**Document section:**
______________________________
Monday, August 22nd 2022, 11:13 am - Nuclear fusion promises safe, carbon-free energy in endless quantities, but technological challenges reaching exceptional temperatures have hindered the commercialization of this technology.

TAE Technologies is a nuclear fusion startup that was founded in California in 1998. The company is now a team of 400 people and recently raised $1.2 billion USD with hefty contributions from influential companies such as Google, Chevron, and Reimagined Ventures.

As the funding pours in, the company states they are “on the cusp of delivering this transformational energy source capable of sustaining the planet for thousands of years.”

An internal view of Norman, the company’s current fusion reactor machine. (TAE Technologies) An internal view of Norman, the company’s current fusion reactor machine. (TAE Technologies)

“If you're thinking of nature's preferred way of making power, it's fusion,” Michl Binderbauer, co-founder and CEO of TAE Technologies, said to The Weather Network. The cost-effectiveness and safety of the technology are what make Binderbauer confident in calling nuclear fusion “a forever solution for clean, carbon-free energy.”

But, what exactly is nuclear fusion?

Nuclear fusion is what keeps the Sun and all other stars shining in the sky. The Sun is a glowing ball of mainly hydrogen and plasma, which creates energy when the hydrogen atoms crash into each other and release energetic light and helium as a byproduct.

To replicate this process down here on Earth, TAE Technologies heats a hydrogen-boron fuel until it turns into a plasma state on each end of the company’s fusion reactor machine. The particles are positively charged and naturally want to repel each other, so exceptionally high temperatures and powerful magnets are used to slam the plasma together and hold them in place so the fusion process can begin.

Plasma generated in the company’s fusion reactor machine. (TAE Technologies) Plasma generated in the company’s fusion reactor machine. (TAE Technologies)
______________________________
Write out the stretch from "Monday, August 22nd" through "and Reimagined Ventures." in the nuclear fusion article. The lines that follow come from a separate source.

**Dataset excerpt:**
______________________________
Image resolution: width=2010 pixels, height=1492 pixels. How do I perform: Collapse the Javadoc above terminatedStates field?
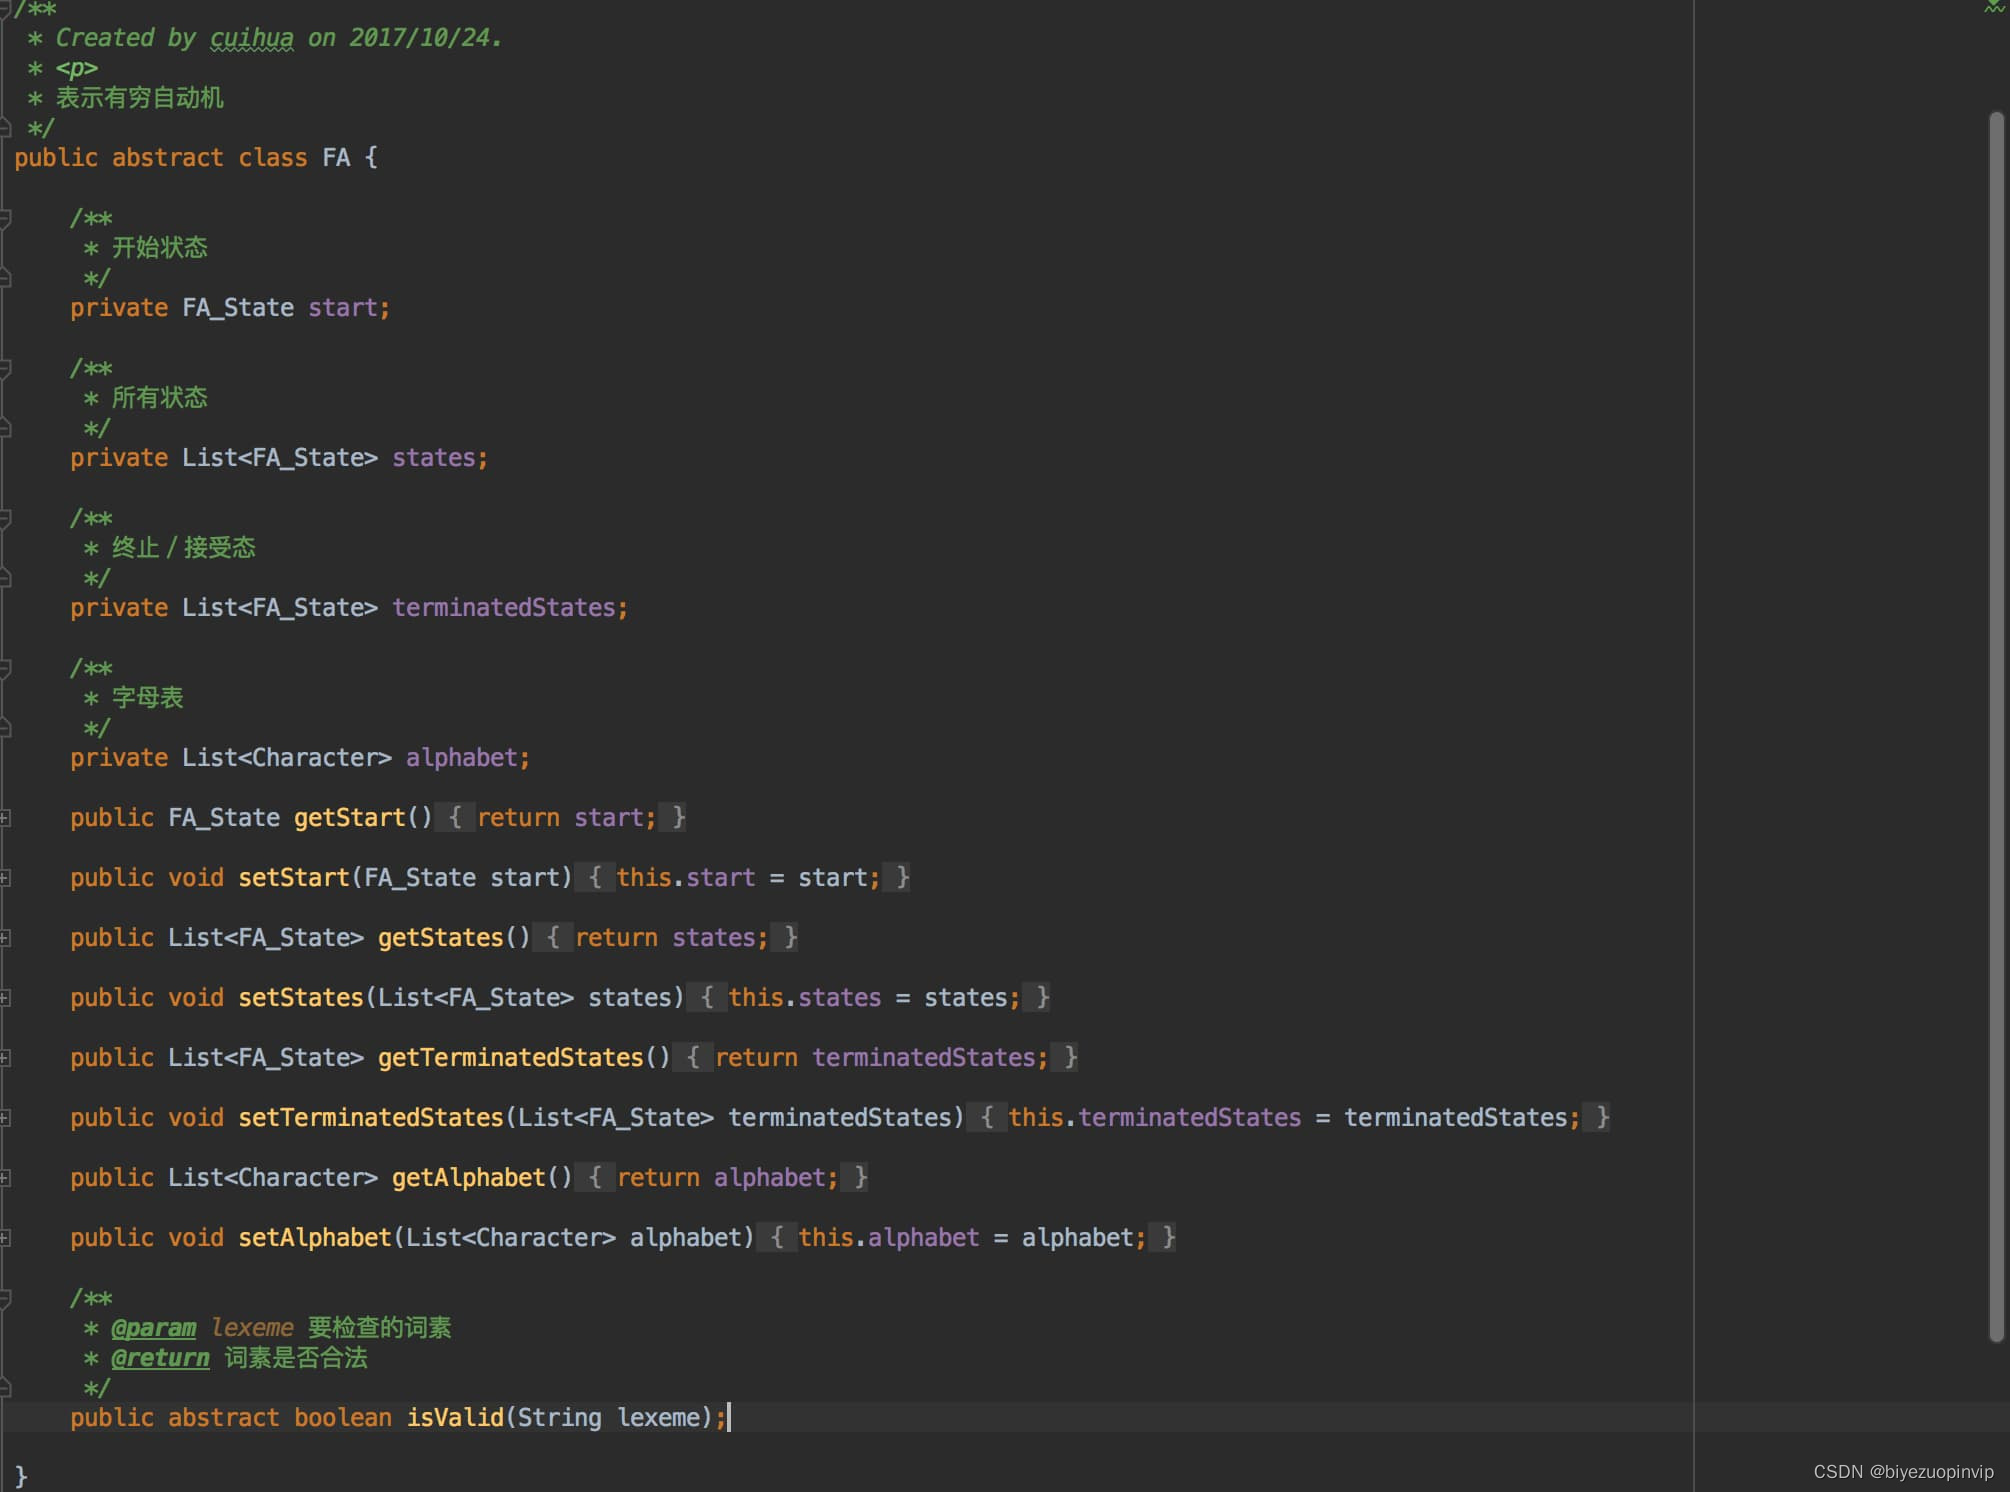[5, 518]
______________________________
**Worked solution:**
Monday, August 22nd 2022, 11:13 am - Nuclear fusion promises safe, carbon-free energy in endless quantities, but technological challenges reaching exceptional temperatures have hindered the commercialization of this technology.

TAE Technologies is a nuclear fusion startup that was founded in California in 1998. The company is now a team of 400 people and recently raised $1.2 billion USD with hefty contributions from influential companies such as Google, Chevron, and Reimagined Ventures.